Sementara overweight (kelebihan berat badan, kegemukan) adalah
keadaan dimana BB seseorang melebihi BB normal.
2. Faktor risiko obesitas, yaitu gaya hidup, faktor genetic atau keturunan,
dan faktor lain seperti konsumsi obat-obatan tertentu.
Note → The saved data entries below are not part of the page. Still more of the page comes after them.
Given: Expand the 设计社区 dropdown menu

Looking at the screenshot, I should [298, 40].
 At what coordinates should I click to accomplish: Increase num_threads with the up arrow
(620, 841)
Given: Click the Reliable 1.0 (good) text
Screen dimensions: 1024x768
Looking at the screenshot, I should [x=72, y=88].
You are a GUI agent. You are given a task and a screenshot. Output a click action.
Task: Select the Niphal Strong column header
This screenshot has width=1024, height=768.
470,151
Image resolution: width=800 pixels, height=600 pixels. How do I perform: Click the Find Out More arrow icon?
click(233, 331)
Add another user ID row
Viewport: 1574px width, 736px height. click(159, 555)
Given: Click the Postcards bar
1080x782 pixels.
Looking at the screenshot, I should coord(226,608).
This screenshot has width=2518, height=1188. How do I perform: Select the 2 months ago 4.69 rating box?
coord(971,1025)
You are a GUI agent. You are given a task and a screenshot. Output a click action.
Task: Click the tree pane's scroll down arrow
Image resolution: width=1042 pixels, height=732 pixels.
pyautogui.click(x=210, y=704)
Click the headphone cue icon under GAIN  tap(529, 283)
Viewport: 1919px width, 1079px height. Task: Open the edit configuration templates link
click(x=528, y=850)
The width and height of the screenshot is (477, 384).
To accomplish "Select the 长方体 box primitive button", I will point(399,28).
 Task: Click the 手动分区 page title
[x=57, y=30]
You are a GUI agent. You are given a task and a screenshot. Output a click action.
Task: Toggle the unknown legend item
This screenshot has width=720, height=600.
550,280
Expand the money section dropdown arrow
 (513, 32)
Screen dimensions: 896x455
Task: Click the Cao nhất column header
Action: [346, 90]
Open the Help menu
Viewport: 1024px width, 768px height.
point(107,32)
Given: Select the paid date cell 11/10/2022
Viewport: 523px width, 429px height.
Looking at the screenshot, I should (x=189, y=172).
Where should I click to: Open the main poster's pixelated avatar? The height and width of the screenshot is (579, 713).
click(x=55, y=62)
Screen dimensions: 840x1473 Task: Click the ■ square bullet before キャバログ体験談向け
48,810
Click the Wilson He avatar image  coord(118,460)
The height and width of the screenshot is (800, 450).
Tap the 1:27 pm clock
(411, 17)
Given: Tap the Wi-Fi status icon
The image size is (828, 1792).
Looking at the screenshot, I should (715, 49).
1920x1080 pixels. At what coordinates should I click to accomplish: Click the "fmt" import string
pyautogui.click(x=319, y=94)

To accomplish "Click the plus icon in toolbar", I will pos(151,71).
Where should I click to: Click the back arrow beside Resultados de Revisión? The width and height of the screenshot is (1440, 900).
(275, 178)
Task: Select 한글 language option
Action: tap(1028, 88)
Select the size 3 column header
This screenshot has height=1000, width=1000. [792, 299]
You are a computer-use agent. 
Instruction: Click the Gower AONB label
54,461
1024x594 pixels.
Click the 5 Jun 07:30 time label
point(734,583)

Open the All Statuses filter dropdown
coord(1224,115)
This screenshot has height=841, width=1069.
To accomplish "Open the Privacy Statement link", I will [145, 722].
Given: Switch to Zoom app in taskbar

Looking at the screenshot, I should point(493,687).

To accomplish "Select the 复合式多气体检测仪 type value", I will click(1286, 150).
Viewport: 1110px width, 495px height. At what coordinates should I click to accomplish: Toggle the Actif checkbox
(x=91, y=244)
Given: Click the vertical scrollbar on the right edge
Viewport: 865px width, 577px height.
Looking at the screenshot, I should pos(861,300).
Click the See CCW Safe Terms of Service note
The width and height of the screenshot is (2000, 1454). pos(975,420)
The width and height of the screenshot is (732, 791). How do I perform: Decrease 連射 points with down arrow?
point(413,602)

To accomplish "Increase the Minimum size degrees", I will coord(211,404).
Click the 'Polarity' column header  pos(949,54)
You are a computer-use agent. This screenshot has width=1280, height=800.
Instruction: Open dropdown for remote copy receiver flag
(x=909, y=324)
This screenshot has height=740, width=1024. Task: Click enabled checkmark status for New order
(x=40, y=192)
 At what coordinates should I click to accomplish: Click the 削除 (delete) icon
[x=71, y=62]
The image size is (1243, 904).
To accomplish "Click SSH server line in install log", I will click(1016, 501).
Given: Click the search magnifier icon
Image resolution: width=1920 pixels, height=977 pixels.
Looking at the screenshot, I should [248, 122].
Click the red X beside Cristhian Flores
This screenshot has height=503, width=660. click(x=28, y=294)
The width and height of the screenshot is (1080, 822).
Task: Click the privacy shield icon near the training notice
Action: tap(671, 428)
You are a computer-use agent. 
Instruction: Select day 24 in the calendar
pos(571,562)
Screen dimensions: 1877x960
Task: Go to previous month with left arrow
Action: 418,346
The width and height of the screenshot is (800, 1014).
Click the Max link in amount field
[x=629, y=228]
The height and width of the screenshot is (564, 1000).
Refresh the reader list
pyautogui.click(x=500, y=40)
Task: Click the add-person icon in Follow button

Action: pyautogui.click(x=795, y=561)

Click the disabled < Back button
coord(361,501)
3. Untuk pencegahan obesitas ada tiga tahapan. Pertama, pencegahan
primer, bertujuan mencegah terjadinya obesitas. Kedua, pencegahan
sekunder, bertujuan menurunkan prevalensi obesitas. Ketiga,
pencegahan tertier, bertujuan mengurangi dampak obesitas.

B. Saran
Hendaknya kita mengkonsumsi makanan sesuai kebutuhan tubuh
dan janganlah berlebihan karena itu dapat menyebabkan terjadinya obesitas.
Dan hendaklah untuk menanggulangi terjadinya obesitas dilakukan dengan
cara-cara yang sehat agar tidak berdampak buruk pada kesehatan.